Collected data:

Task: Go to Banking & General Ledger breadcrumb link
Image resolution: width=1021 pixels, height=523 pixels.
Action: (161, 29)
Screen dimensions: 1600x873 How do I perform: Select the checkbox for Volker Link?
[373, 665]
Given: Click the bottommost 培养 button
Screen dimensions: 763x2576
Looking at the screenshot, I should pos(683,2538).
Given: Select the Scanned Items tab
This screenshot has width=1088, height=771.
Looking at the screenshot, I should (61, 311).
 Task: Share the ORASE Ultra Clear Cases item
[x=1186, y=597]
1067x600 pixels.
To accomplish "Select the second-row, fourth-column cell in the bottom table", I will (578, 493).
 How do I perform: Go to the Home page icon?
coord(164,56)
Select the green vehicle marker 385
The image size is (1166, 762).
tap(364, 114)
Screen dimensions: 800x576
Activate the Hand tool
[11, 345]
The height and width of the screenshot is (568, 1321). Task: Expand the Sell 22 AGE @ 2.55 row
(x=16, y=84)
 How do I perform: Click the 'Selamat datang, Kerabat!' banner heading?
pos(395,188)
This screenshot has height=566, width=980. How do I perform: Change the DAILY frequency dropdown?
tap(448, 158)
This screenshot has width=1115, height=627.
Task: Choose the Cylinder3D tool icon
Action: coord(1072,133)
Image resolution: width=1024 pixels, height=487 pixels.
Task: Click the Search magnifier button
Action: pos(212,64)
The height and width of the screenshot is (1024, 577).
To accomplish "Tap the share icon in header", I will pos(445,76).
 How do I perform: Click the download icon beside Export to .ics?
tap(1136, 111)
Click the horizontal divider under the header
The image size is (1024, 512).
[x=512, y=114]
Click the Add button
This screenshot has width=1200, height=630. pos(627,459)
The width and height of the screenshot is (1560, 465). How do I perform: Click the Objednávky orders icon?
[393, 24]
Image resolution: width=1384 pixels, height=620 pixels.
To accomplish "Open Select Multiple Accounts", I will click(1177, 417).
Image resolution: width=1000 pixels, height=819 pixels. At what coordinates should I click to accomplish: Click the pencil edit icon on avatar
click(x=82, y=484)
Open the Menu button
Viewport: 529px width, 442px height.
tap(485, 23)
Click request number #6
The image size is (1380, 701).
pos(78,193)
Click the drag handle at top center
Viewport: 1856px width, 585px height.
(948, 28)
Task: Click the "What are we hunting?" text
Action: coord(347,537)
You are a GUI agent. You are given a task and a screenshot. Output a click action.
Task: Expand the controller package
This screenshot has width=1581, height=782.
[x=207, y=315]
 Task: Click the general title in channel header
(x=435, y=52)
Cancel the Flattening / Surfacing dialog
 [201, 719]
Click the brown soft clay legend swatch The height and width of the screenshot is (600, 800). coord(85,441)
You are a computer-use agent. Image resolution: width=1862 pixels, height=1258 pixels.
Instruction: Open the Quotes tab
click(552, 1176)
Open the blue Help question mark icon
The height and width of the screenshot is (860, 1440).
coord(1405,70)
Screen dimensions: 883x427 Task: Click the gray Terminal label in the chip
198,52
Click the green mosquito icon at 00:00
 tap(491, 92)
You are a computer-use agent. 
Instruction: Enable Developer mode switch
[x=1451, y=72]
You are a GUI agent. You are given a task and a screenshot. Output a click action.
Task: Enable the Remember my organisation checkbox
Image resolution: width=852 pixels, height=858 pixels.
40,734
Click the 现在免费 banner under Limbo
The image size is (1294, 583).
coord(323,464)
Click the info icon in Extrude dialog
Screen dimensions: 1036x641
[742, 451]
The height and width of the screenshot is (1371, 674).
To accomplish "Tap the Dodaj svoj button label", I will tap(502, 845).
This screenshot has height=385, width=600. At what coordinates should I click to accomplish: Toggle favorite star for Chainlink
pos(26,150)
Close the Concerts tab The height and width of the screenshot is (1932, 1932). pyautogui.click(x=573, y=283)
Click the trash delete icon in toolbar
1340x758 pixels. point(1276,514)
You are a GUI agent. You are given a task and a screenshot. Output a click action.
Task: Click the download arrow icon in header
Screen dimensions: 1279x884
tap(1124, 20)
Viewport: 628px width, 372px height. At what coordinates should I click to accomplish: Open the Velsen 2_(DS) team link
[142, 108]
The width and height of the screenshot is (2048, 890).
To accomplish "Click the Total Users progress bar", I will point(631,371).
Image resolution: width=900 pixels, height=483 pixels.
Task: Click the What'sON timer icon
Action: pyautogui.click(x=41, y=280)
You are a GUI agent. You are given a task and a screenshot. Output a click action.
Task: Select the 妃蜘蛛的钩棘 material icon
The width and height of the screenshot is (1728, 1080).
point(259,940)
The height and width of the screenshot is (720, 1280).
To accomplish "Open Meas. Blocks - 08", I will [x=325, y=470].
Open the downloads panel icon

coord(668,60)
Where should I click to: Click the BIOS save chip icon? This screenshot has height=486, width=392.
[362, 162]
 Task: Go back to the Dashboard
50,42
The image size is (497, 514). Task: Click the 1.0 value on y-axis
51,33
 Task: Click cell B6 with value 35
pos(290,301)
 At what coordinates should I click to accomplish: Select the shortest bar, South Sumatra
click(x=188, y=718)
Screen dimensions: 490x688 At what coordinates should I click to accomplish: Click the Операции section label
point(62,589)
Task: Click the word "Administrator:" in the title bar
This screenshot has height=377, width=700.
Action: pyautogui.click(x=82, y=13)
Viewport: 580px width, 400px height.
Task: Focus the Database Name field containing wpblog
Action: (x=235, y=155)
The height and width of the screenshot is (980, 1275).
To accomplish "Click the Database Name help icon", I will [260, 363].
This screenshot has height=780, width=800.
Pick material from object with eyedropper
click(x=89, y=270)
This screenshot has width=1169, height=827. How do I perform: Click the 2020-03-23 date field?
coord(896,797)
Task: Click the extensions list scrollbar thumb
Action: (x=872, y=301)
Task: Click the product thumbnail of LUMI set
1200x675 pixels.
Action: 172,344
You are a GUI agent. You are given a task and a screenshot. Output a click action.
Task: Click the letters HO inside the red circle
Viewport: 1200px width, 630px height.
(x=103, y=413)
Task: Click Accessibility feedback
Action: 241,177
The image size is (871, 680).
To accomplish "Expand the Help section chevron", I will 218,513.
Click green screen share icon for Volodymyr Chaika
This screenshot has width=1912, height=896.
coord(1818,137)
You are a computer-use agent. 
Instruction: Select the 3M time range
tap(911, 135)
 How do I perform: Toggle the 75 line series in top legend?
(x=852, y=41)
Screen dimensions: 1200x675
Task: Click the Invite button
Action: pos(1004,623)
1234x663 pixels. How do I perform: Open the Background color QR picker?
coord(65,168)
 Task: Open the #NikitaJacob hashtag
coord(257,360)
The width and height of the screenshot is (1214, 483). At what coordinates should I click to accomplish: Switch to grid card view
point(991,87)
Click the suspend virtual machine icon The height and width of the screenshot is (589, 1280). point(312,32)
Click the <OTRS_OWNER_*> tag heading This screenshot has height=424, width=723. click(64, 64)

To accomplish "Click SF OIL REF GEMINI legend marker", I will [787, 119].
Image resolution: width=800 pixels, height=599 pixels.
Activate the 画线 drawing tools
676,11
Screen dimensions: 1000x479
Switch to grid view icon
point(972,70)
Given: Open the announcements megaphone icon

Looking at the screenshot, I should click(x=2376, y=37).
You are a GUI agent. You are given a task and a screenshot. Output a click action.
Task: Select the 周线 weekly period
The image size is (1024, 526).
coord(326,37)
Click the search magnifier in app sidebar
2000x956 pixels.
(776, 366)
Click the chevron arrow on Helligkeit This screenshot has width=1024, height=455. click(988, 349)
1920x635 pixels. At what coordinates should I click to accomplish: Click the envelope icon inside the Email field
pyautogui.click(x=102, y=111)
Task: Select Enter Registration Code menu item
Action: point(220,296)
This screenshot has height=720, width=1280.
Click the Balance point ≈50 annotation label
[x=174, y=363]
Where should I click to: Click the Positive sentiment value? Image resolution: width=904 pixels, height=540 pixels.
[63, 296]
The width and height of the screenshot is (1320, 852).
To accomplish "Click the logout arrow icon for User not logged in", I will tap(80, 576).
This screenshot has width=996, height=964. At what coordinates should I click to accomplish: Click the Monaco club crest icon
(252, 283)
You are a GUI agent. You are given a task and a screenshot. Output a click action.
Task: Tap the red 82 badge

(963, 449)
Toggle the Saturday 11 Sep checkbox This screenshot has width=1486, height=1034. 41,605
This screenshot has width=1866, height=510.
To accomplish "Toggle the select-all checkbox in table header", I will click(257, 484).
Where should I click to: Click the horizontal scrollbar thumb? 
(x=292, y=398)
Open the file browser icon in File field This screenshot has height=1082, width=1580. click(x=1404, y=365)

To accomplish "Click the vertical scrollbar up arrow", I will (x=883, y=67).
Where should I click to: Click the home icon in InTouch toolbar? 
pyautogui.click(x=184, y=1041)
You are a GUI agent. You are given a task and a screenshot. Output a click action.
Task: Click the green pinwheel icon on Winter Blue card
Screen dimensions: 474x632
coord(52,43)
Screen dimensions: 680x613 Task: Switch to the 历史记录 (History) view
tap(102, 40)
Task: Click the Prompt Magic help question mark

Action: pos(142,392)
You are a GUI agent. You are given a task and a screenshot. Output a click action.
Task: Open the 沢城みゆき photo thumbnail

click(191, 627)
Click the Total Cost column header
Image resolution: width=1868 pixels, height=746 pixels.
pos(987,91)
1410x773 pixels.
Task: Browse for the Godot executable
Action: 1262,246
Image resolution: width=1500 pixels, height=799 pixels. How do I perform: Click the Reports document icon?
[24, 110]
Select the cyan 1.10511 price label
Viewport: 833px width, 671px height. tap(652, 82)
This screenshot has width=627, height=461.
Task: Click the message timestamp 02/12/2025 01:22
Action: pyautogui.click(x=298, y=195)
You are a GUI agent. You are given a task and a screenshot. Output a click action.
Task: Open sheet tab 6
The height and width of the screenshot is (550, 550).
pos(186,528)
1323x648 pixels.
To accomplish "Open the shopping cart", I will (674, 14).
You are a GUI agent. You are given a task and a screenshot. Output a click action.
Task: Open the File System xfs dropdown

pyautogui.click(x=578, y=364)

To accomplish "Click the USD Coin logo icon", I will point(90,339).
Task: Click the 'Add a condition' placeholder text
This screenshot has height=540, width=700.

WHAT YOU ARE ASKED TO DO: Copy out the lines of the records above in which the string "marker" appears.

ANSWER TO THE PROBLEM:
Select the green vehicle marker 385
To accomplish "Click SF OIL REF GEMINI legend marker", I will [787, 119].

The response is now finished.